*What the exercise asks*: Starting with the line that holds "Task: Choose the 拉伸 (Extrude) tool" and stopping after the line that holds "The image size is (1355, 861).", repeat the lines below word for word, without the pictures.

[[ Given data, beginning ]]

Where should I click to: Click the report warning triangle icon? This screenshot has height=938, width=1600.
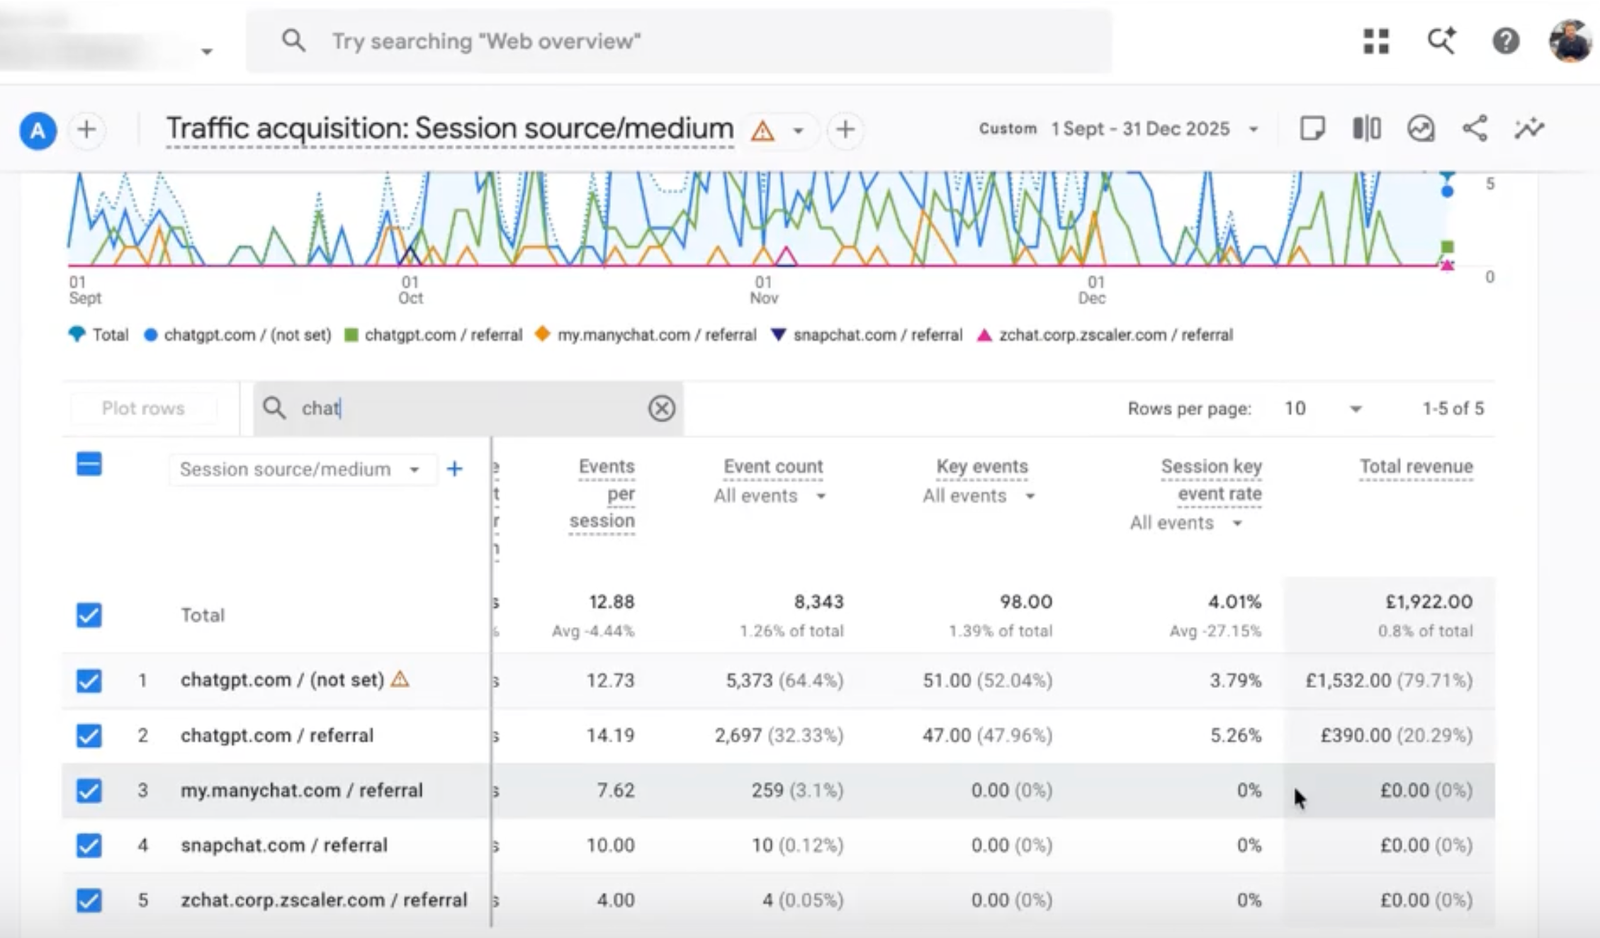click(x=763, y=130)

[[ Given data, end ]]
[[ Given data, beginning ]]

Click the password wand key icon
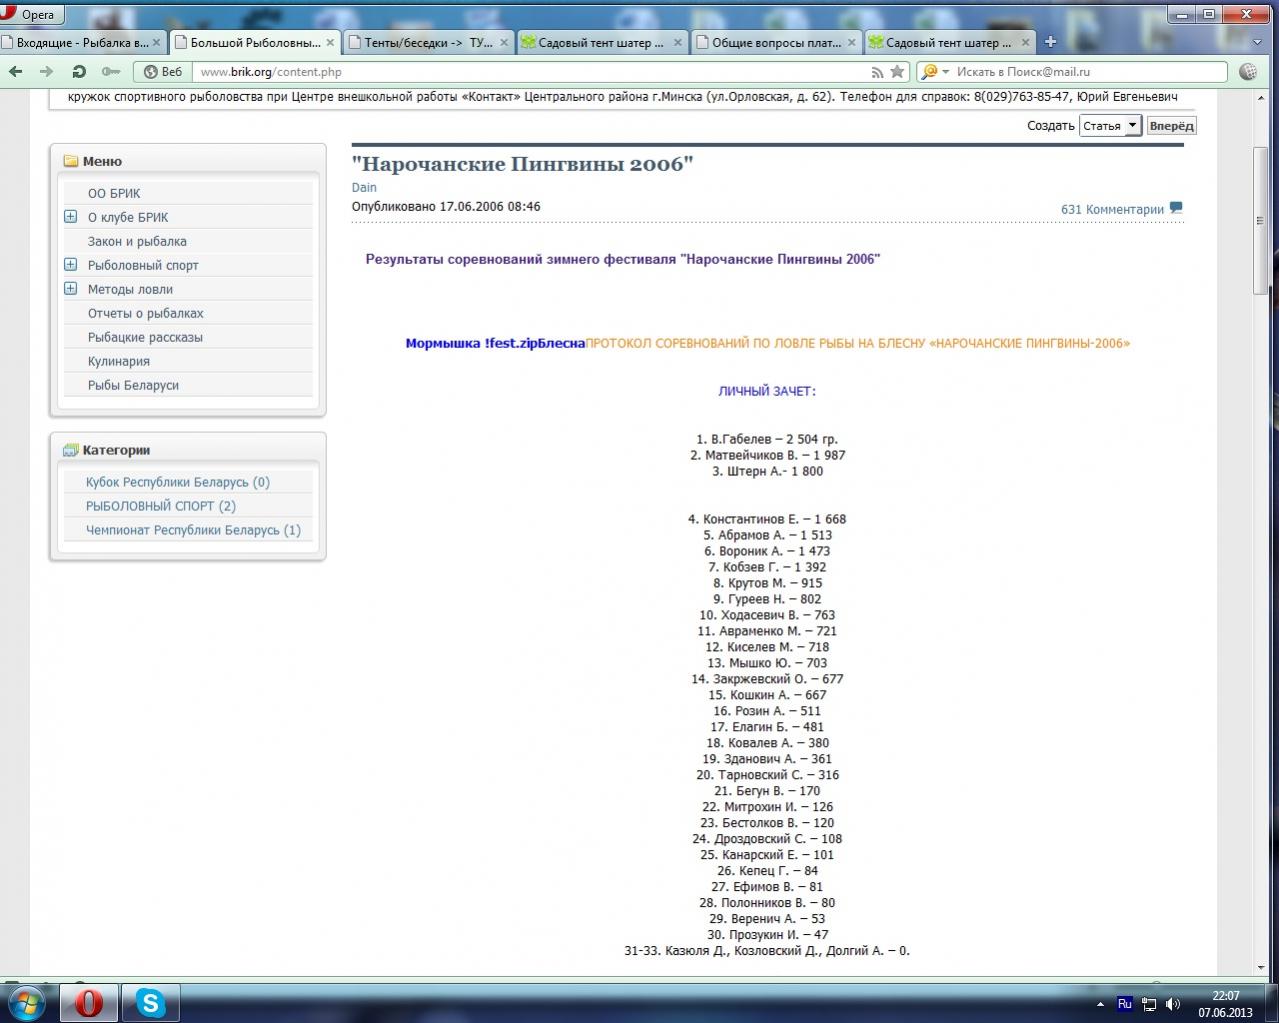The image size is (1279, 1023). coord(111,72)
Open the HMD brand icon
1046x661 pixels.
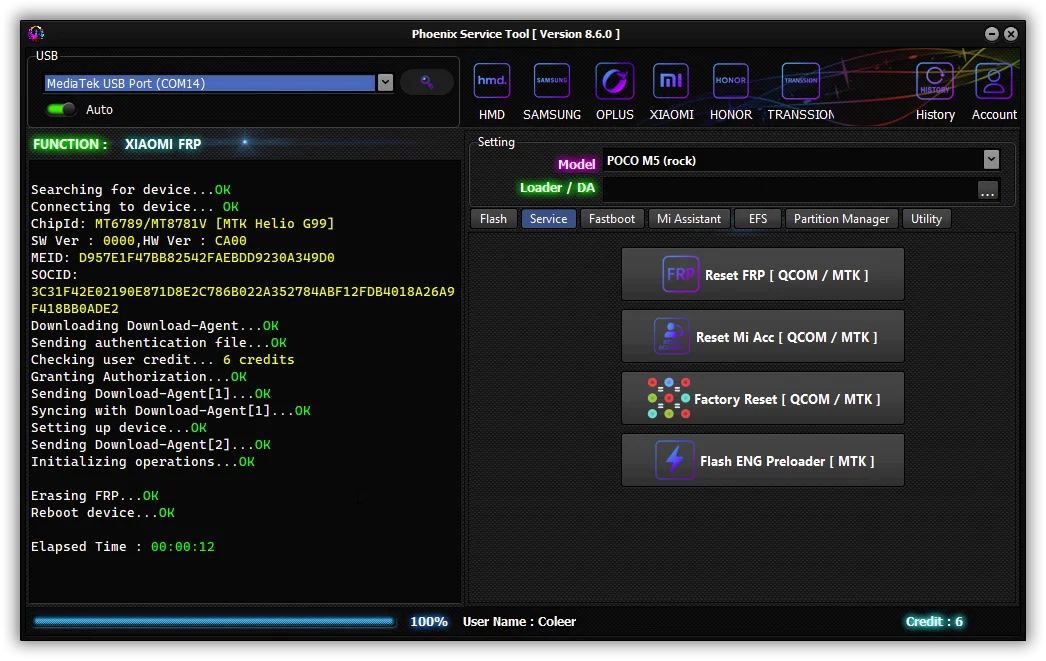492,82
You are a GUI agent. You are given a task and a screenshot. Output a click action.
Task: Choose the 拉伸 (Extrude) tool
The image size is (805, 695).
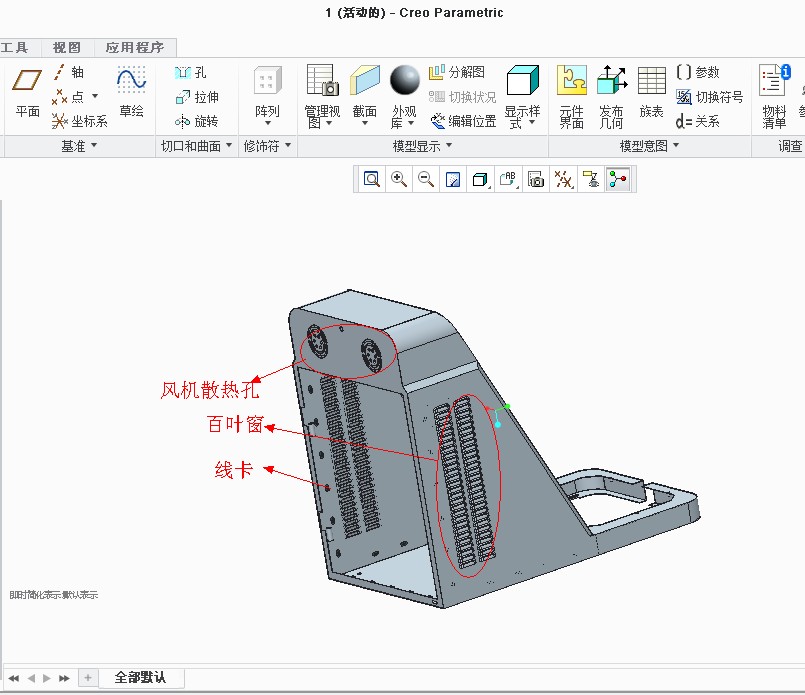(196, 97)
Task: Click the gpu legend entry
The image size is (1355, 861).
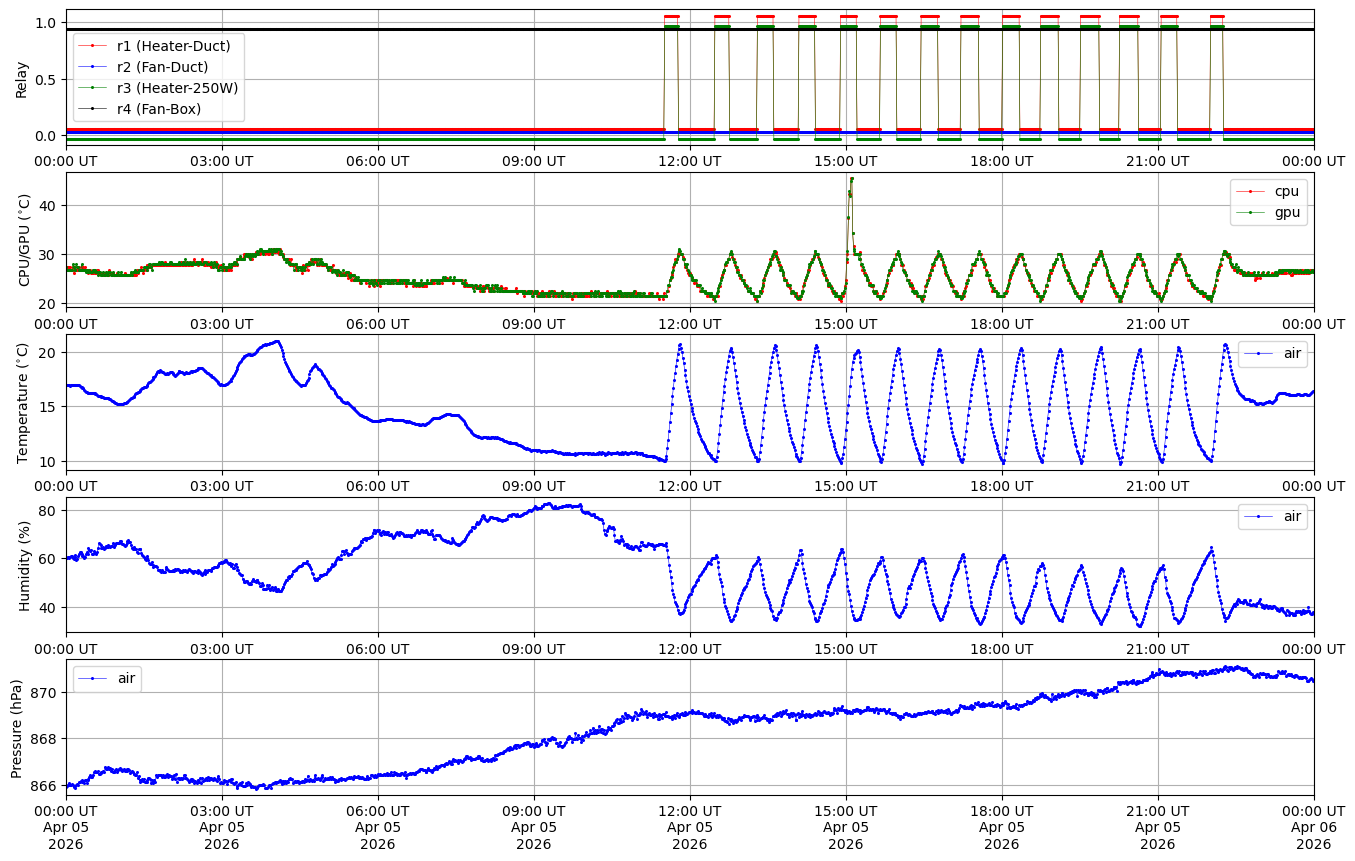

[[ Given data, end ]]
[[ Given data, beginning ]]

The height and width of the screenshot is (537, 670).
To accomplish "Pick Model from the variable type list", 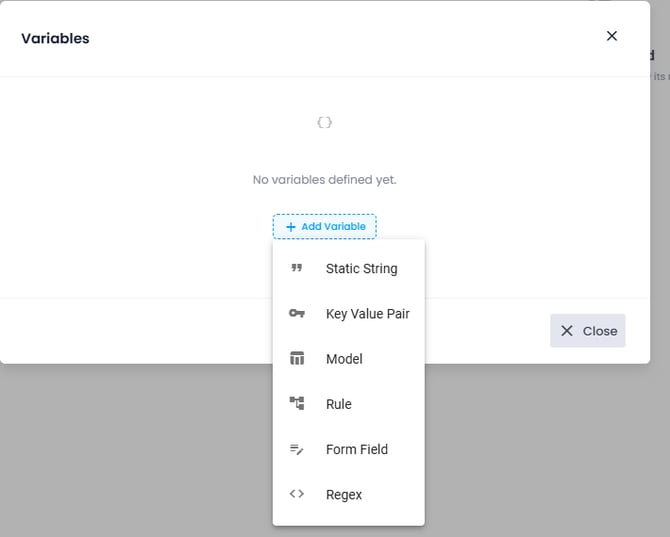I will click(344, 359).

[[ Given data, end ]]

*Answer to this exercise*:
Task: Choose the 拉伸 (Extrude) tool
The image size is (805, 695).
(196, 97)
Task: Click the gpu legend entry
The image size is (1355, 861).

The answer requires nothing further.